(DOCUMENT PASSAGE):
______

Oleshky Sands () is a desert in Ukraine. It is situated inland from the Ukrainian coast of the Black Sea and consists of sand dunes or kuchuhury (locally), which reach a height up to five meters. A sparse vegetation can be located across the sands.

Origin 
The sands are thought to be formed during the most recent ice age by aeolian processes accumulating and forming cliffs of lower parts of nearby River Dnieper. It is speculated that the amount of vegetation was reduced by herds of sheep who were introduced there by Friedrich-Jacob Eduardovych Falz-Fein who used the sands, formerly populated by weeds, as a pasture.

Geography 

The Oleshky Desert is located in Kherson Raion, Kherson Oblast, 30 km (~20 mi) east of Kherson. Before the Russian annexation of the Crimean Khanate at the end of the 18th century, the territory belonged to the nomad Nogai Hordes, particularly the Djambuilut Horde. No detailed historical information about the region has survived.

The closest populated settlement is seven kilometers away (~4.5 mi). In Soviet times the sands were used as an Air Force bombing range for pilots of the Warsaw Pact alliance. To this day there is a possibility of finding some unexploded ordnance.

______

(TASKS AND EXERCISES):
1. Summarize the Oleshky Sands text in two sentences.
2. According to the Oleshky Sands text, how far away is the closest populated settlement?
Rely only on the Oleshky Sands text for what comes next.

(SOURCE DATA):
______

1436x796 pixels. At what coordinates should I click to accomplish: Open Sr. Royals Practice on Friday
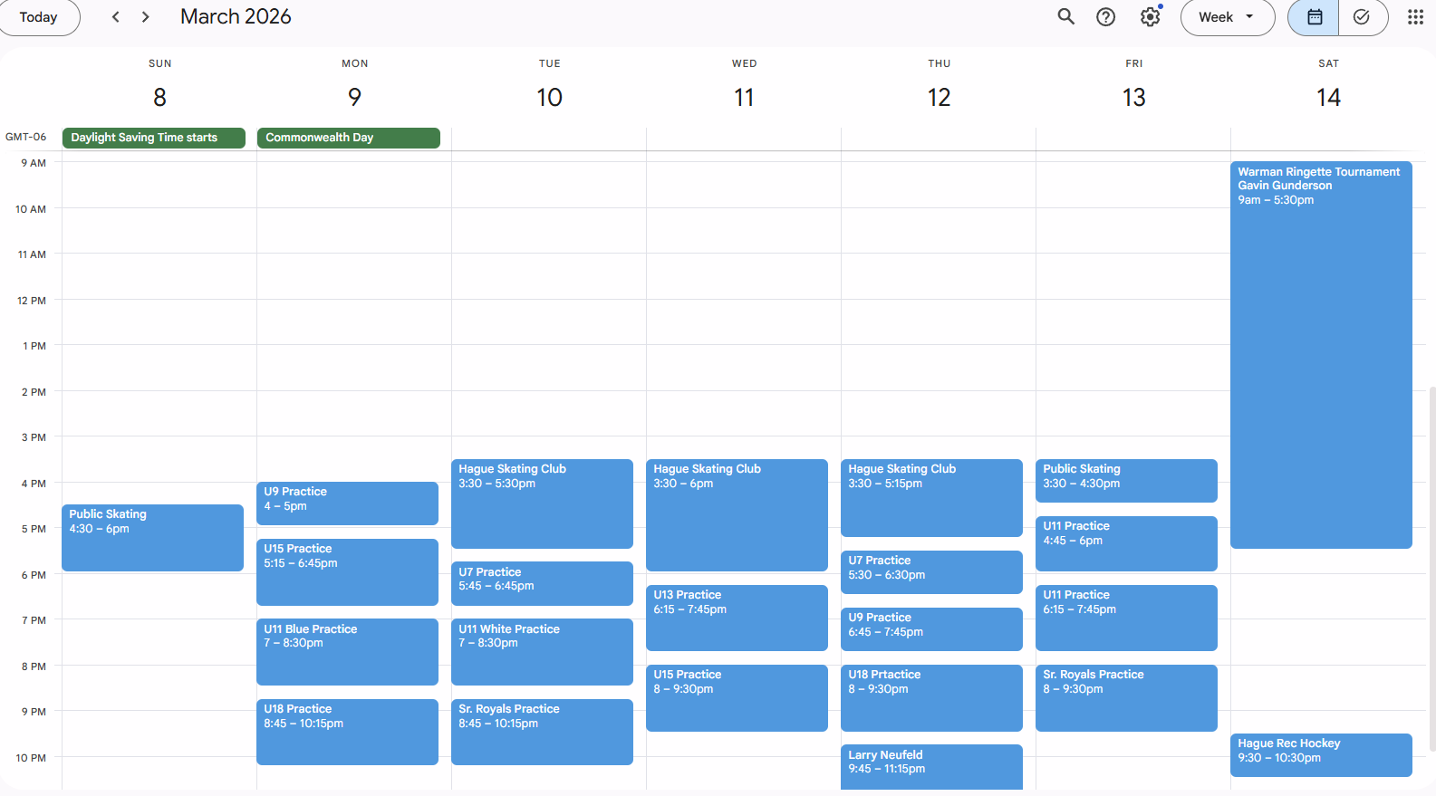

______

(RESPONSES TO THE TASKS):
1. Oleshky Sands is a desert in Ukraine's Kherson Oblast, about 30 km east of Kherson, made of sand dunes up to five meters high with sparse vegetation. The sands are thought to have formed during the most recent ice age, and in Soviet times they served as a Warsaw Pact bombing range, so unexploded ordnance may still be found there.

2. Seven kilometers (about 4.5 miles).